◆ Texto proporcionado ◆
◆ ◆ ◆
El Palacio Real de Bussaco

A nosotros nos gusta Portugal. Nos gusta su paisaje, sus monumentos, su arquitectura, su costa, sus campos, sus pueblos, sus ciudades. Su gente, sobre todo su gente, tan educada, tan ceremoniosa, tan amable. Nos gusta Portugal, en suma. Por esa razón nos la hemos recorrido de norte a sur, de este a oeste y al bies, en invierno y en verano. Pero siempre queda algún rincón por descubrir.

El año 2014 decidimos estrenarlo en Aveiro, del que ya hablaremos en otro momento, y desde allí hacer excursiones a Coimbra y Oporto. El Colega propuso pasar por Bussaco en el viaje de vuelta para conocer la Sierra y los bosques de la zona. Como encargada de la intendencia, reservé una noche en el “Palace Hotel de Bussaco”, que tenía muy buena pinta y estaba de oferta esos días.

El parque de Bussaco es una mancha boscosa de 400 hectáreas, situado en el centro de Portugal, en el término de Luso. Parece que ya en el siglo II fue refugio de cristianos, en el VI acogió una comunidad de benedictinos. Luego, el Obispado de Coimbra se hizo con los terrenos y, a comienzos del siglo XVII, los cede a los carmelitas descalzos, que fundaron aquí un monasterio y tapiaron la propiedad con un muro de 5.750 metros de largo y tres metros de altura, para aislarse del mundanal ruido. En este ambiente de sosiego, los monjes dedicaron su tiempo a cuidar el entorno, plantando todo tipo de especies vegetales endémicas y exóticas, como una evocación del Monte Carmelo, lugar de fundación de la Orden, y, por extensión, del Edén.
◆ ◆ ◆
◆ Datos proporcionados ◆

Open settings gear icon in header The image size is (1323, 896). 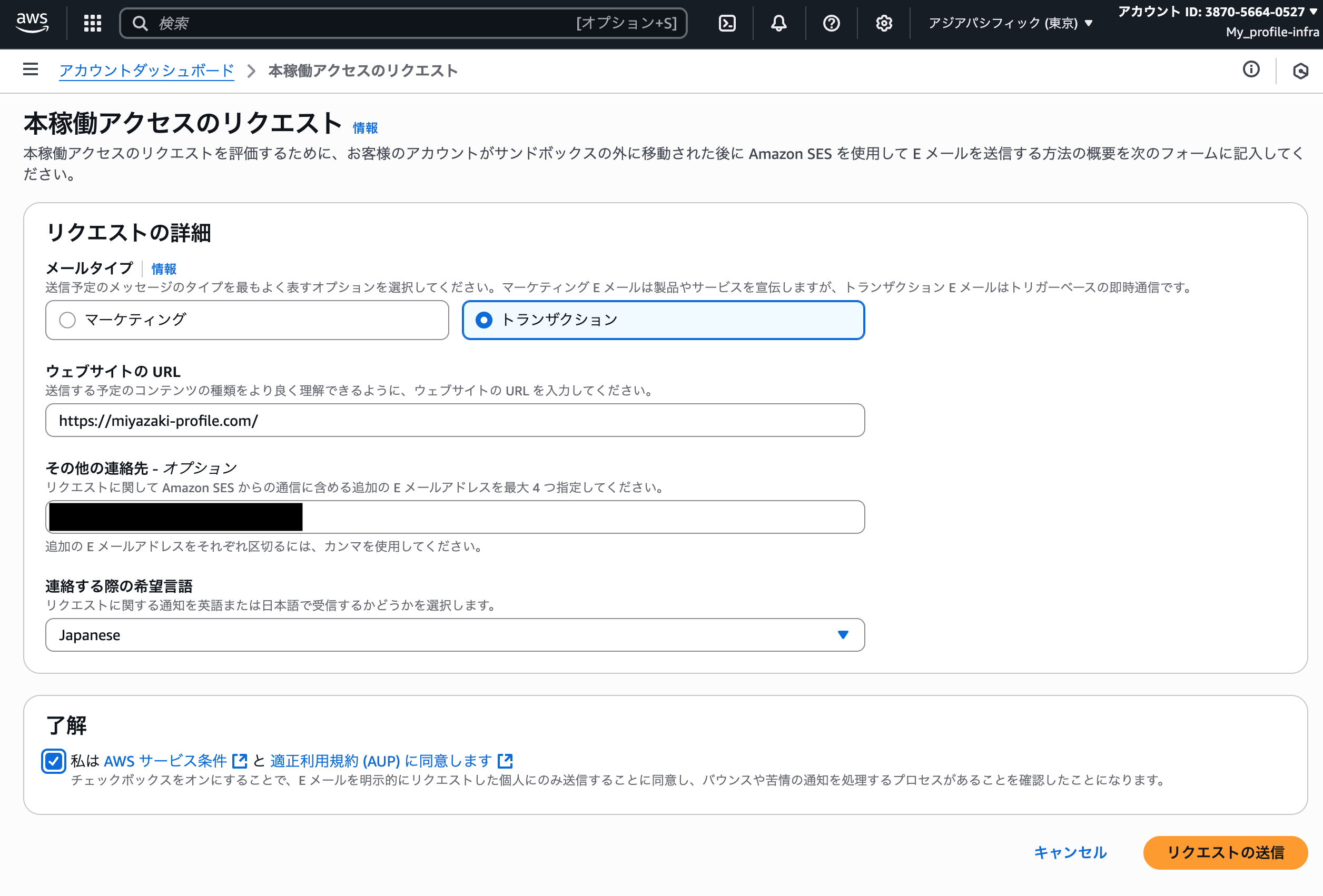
◆ ◆ ◆
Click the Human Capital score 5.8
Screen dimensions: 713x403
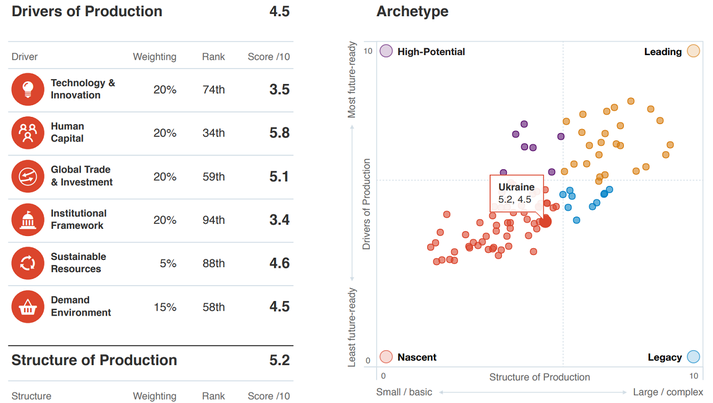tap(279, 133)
◆ ◆ ◆
◆ Consigna 1 ◆
¿Puedes resumir el texto sobre Bussaco en dos oraciones?
◆ Consigna 2 ◆
Según el texto sobre Bussaco, ¿son ciertas estas afirmaciones? Responde sí o no a cada una y cita las palabras del texto que lo deciden: (a) El parque de Bussaco ocupa 400 hectáreas. (b) Los benedictinos levantaron el muro que rodea la propiedad. (c) La reserva en el hotel fue de tres noches.
◆ Consigna 3 ◆
¿Puedes reproducir el tramo del texto sobre Bussaco que va desde "El parque de" hasta "extensión, del Edén."?

◆ Respuesta 1 ◆
A los narradores les gusta Portugal y, tras empezar el año 2014 en Aveiro, el Colega propuso pasar por Bussaco en el viaje de vuelta, para lo que se reservó una noche en el "Palace Hotel de Bussaco". El parque de Bussaco es una mancha boscosa de 400 hectáreas en el centro de Portugal que, a comienzos del siglo XVII, pasó a los carmelitas descalzos, quienes fundaron allí un monasterio, tapiaron la propiedad y plantaron especies endémicas y exóticas.

◆ Respuesta 2 ◆
(a) Sí: "una mancha boscosa de 400 hectáreas".
(b) No: "los cede a los carmelitas descalzos, que fundaron aquí un monasterio y tapiaron la propiedad con un muro".
(c) No: "reservé una noche".

◆ Respuesta 3 ◆
El parque de Bussaco es una mancha boscosa de 400 hectáreas, situado en el centro de Portugal, en el término de Luso. Parece que ya en el siglo II fue refugio de cristianos, en el VI acogió una comunidad de benedictinos. Luego, el Obispado de Coimbra se hizo con los terrenos y, a comienzos del siglo XVII, los cede a los carmelitas descalzos, que fundaron aquí un monasterio y tapiaron la propiedad con un muro de 5.750 metros de largo y tres metros de altura, para aislarse del mundanal ruido. En este ambiente de sosiego, los monjes dedicaron su tiempo a cuidar el entorno, plantando todo tipo de especies vegetales endémicas y exóticas, como una evocación del Monte Carmelo, lugar de fundación de la Orden, y, por extensión, del Edén.